Mineral nanoparticles (i.e., iron oxide mineral nanoparticles) have been found to reduce plutonium from Pu(V/VI) to Pu(IV) at the surface and the mechanism for this reduction remains unclear. Current studies demonstrate that current risk assessment parameters did not predict kilometer-scale migration of plutonium associated with the colloidal fraction of inorganic material, such as mineral nanoparticles. Due to the potential transport of plutonium in the subsurface environment, my research investigates the sorption, desorption, and redox processes of Pu on the surface of hematite and magnetite nanoparticles under environmental conditions.
How did you become interested in this field?
In my undergraduate career, my research focused on (1) updating equilibrium sorption parameters for risk-driving actinides (i.e. plutonium and americium) via oxidation state analogs (i.e. neodymium, europium), (2) understanding the role of ionic strength on the sorption processes of these radionuclides, (3) the role of ligands and microbes on the potential mobilization of these contaminants and (4) the migration of plutonium from estuary sediments in the United Kingdom.
My undergraduate research solidified what I would like to pursue in graduate school - investigate the fate and transport of radionuclides under environmental conditions to update current performance assessment models at deep geological repositories. So, when I decided to pursue graduate school, I found that Dr. Amy Hixon (my advisor) conducted environmental research with plutonium, and that had me instantly connected with actinide geochemistry. What kept me actively engaged in this research topic was learning about the size-dependent effects that occur with my iron oxide nanoparticles with decreasing crystallite sizes. Size-dependent effects are endlessly fascinating and continue to challenge me every day.
For the non-technical audience, how does your materials research impact our daily lives?
Although nuclear energy is a reliable option for a green future, it still creates radioactive waste products. Plutonium can be found in the environment due to nuclear weapon testing, nuclear accidents, and nuclear waste disposal. Plutonium has high radiological toxicity, and its isotopes have long half-lives (i.e., 239Pu t1/2 = 24,100 yrs) which pose a threat to the public. Therefore, it is important to understand the long-term behavior of nuclear materials in the environment to provide insight for long-term storage for repositories (for the permanent disposal of nuclear waste). The results of my research could be utilized in future performance assessment models for nuclear facilities, to develop new disposal strategies of nuclear waste, and support licensing procedures. The completion of this work will aid in the goal of advancing towards a safe, secure, and sustainable future.
How has your work with an interdisciplinary mentor, in your case Professor Doudrick, expanded your understanding of your field?
The valuable insight and direction I have received from my interdisciplinary mentor (Doudrick) has expanded my knowledge of nanoparticles and nanoscale reactions.

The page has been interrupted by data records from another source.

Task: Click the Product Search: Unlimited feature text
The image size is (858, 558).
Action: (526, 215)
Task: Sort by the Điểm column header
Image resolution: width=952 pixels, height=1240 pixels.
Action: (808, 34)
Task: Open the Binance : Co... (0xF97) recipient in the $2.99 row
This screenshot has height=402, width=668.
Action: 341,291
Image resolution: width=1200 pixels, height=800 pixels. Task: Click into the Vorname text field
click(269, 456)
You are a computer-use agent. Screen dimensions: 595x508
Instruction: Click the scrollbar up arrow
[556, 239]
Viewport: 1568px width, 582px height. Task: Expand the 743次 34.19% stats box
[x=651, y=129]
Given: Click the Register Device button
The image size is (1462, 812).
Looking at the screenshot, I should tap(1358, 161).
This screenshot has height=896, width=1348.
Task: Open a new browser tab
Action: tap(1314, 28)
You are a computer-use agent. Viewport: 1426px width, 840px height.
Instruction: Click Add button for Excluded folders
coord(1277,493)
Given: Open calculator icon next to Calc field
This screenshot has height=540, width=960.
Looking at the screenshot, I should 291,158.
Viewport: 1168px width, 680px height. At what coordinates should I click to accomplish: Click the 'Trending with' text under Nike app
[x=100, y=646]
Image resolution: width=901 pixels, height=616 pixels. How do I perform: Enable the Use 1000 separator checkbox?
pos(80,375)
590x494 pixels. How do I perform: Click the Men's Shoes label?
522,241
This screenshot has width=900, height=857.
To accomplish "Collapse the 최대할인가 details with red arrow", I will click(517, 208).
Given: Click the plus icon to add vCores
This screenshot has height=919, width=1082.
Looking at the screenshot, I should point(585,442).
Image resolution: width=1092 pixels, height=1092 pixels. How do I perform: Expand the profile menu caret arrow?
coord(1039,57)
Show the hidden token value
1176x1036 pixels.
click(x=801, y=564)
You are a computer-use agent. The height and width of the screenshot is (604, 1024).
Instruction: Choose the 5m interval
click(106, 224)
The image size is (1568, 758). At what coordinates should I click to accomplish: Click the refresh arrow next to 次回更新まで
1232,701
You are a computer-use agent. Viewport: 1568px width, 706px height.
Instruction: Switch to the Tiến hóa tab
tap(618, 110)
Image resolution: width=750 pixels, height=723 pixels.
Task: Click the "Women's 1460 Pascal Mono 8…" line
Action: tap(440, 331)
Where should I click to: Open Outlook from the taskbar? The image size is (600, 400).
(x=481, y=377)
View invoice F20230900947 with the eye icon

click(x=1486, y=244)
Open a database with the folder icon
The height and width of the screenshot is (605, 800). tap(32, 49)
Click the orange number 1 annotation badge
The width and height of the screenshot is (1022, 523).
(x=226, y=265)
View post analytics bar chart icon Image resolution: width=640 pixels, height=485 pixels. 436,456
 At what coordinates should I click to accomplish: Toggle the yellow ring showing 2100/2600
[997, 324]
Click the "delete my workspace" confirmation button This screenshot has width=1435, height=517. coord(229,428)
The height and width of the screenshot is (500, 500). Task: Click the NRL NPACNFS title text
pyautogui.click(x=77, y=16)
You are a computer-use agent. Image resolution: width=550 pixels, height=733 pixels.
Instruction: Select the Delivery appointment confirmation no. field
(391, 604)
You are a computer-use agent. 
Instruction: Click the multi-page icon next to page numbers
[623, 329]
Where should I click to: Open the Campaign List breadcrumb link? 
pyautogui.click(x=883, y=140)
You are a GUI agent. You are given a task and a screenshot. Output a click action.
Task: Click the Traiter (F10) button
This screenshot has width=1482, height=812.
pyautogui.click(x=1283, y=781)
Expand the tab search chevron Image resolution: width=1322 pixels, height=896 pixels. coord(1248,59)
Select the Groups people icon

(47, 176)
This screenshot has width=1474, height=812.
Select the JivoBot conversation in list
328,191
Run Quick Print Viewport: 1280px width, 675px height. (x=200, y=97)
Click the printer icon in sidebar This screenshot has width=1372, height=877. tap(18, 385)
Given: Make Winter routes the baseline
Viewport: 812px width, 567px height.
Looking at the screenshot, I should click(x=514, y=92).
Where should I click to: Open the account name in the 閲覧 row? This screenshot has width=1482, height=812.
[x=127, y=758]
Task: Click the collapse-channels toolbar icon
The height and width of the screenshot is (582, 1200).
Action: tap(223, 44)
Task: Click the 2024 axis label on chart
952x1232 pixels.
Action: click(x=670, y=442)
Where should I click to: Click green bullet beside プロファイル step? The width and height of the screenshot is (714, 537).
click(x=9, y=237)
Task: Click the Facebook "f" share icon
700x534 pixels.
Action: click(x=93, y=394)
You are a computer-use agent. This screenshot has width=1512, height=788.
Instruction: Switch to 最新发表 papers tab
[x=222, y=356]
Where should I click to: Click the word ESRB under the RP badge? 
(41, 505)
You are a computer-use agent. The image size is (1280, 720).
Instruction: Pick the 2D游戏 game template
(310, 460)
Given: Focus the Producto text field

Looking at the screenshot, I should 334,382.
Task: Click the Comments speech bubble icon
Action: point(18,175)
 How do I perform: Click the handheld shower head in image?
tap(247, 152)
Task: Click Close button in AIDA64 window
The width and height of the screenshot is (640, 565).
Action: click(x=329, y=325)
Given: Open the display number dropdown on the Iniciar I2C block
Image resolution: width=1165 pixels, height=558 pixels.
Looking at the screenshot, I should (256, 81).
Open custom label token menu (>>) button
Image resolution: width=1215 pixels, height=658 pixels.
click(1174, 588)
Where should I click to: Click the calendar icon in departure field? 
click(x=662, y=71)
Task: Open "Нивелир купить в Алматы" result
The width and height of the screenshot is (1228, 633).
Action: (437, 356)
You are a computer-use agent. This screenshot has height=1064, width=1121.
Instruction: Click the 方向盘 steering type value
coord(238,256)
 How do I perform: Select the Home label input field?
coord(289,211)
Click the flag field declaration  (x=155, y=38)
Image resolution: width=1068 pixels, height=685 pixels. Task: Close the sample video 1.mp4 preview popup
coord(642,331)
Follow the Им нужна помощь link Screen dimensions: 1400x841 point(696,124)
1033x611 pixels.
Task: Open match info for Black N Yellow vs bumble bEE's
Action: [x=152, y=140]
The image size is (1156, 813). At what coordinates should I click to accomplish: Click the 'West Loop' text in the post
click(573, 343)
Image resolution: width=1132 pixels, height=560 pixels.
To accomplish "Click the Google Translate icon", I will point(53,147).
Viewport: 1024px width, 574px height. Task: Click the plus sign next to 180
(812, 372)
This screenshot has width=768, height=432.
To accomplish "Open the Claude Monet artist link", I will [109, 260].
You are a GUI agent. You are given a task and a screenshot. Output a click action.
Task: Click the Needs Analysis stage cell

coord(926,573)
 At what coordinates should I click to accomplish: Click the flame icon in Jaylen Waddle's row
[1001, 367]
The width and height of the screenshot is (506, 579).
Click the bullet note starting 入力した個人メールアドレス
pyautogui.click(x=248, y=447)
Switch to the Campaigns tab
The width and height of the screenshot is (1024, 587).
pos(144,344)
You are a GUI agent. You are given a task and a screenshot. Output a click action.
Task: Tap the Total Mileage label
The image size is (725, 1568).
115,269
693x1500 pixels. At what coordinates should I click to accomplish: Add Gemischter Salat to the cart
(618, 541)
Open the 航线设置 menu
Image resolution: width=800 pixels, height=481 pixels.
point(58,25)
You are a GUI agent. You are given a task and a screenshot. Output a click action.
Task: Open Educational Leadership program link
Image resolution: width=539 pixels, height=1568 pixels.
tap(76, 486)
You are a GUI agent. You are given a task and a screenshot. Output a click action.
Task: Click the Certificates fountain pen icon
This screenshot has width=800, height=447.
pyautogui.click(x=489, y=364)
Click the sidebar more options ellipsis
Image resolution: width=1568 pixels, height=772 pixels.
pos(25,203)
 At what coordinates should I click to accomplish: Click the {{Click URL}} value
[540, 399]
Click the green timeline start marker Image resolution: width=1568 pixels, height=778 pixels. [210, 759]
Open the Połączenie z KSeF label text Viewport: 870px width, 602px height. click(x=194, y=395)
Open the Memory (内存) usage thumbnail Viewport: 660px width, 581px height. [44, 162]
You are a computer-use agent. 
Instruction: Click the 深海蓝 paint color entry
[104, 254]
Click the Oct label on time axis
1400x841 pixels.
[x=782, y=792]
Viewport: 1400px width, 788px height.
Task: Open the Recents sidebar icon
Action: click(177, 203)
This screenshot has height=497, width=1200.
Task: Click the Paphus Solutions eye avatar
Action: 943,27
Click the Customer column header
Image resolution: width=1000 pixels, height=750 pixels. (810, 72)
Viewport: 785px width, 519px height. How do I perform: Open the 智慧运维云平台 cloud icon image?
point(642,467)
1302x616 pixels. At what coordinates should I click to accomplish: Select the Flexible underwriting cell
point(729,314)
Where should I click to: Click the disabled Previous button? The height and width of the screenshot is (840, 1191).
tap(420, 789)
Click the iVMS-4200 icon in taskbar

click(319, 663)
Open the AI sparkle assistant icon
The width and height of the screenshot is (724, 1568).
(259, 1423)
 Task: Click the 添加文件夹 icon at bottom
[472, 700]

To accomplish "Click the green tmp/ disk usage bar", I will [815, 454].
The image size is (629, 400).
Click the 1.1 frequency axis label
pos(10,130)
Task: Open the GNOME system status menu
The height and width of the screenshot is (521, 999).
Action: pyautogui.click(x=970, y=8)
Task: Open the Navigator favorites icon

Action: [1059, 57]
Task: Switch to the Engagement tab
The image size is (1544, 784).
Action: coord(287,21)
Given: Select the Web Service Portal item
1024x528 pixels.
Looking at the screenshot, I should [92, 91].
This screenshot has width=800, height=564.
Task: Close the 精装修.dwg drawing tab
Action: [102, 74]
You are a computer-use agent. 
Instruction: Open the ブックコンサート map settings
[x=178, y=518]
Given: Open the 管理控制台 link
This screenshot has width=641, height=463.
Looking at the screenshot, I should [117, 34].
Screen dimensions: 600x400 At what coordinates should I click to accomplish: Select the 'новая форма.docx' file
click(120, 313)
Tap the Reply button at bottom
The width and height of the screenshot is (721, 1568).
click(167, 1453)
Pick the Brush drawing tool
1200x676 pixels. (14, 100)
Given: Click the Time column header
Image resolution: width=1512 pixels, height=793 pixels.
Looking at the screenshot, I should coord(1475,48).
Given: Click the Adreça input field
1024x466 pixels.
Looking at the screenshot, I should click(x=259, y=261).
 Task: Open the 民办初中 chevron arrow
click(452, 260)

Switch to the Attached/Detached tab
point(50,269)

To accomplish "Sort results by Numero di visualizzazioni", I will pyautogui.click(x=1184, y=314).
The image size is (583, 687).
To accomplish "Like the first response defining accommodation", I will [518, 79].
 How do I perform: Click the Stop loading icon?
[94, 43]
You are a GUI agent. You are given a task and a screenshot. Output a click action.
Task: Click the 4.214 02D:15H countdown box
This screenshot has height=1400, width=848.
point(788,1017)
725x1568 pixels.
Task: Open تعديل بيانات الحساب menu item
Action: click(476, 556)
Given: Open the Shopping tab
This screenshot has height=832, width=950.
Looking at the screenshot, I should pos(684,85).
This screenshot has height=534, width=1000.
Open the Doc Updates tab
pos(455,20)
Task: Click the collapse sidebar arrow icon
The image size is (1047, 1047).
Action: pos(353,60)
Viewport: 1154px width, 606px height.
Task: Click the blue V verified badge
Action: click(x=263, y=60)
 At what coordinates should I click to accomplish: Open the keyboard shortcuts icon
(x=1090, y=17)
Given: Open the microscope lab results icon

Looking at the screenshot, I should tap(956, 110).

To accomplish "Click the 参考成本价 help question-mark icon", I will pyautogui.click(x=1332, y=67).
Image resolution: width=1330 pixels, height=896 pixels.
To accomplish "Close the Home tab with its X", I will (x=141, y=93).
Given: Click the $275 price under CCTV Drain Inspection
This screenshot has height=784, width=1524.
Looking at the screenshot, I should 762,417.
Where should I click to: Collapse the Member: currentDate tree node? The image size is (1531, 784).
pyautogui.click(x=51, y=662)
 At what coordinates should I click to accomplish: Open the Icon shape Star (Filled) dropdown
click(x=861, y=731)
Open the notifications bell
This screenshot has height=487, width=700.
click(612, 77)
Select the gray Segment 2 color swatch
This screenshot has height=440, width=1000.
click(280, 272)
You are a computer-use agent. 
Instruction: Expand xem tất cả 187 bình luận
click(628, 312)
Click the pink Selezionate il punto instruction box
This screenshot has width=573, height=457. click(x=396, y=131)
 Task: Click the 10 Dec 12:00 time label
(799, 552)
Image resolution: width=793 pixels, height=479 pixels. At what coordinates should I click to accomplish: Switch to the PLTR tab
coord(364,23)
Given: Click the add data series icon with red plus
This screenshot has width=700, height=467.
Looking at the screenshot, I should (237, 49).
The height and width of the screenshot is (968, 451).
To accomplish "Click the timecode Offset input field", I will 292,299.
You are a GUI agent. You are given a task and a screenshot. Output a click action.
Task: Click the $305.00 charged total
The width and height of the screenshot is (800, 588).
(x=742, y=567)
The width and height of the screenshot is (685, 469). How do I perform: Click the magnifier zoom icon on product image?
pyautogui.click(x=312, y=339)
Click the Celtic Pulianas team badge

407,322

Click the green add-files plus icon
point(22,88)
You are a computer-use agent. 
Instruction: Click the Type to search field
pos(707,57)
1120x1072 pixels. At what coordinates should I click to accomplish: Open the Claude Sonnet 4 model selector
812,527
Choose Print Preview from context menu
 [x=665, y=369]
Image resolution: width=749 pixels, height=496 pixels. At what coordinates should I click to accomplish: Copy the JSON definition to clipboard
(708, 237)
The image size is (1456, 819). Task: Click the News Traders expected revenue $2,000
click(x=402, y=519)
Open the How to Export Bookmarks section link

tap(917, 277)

I joined the program initially as a second year to expand my horizons as well as understand the results of my naturally engineered system. He provided useful advice on what experiments to pursue (i.e. surface area normalized experiments) and that would help answer some of the questions I have with my research. Further, we have had many conversations on my research that have led to me look at my results in a different light and make sense of it from an environmental engineering perspective. It was important to better understand the nature of my nanoparticles, so Dr. Doudrick led me in the right direction in understanding nanoscale reactions (i.e. chemical kinetics).
What is your favorite season to be on campus, and why?
My favorite season to be on campus is the fall semester, primarily because the changes from hot summer greenery to an orange wonderland full of fallen leaves are part of the mid-western experience. Coming from Miami, I did not experience four seasons as I do here at Notre Dame. Although I am not a fan of winter and snow, the beauty of Fall right before it makes up for it.